Task instructions: Switch "Articles" to "Guides" in the data lines starting with the line with "Get 10x More Remote Job Interviews. (307, 11)" and going on through the line with "Operations Jobs (39, 2294)". Return only those lines, with nothing else changed.

Records for the exercise:
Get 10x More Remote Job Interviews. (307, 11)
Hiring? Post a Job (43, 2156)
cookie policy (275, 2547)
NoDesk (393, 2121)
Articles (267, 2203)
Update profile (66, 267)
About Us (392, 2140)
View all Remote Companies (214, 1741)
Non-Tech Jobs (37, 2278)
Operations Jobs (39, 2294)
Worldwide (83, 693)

* * *

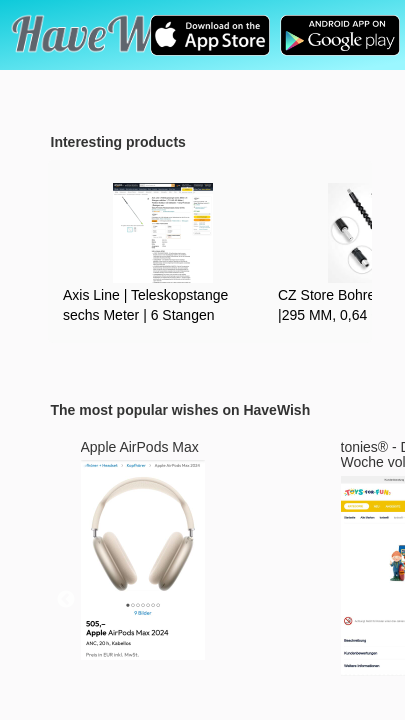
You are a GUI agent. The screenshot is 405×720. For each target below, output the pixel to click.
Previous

---

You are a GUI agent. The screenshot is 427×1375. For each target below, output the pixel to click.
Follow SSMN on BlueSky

Completed exercise:
Get 10x More Remote Job Interviews. (307, 11)
Hiring? Post a Job (43, 2156)
cookie policy (275, 2547)
NoDesk (393, 2121)
Guides (267, 2203)
Update profile (66, 267)
About Us (392, 2140)
View all Remote Companies (214, 1741)
Non-Tech Jobs (37, 2278)
Operations Jobs (39, 2294)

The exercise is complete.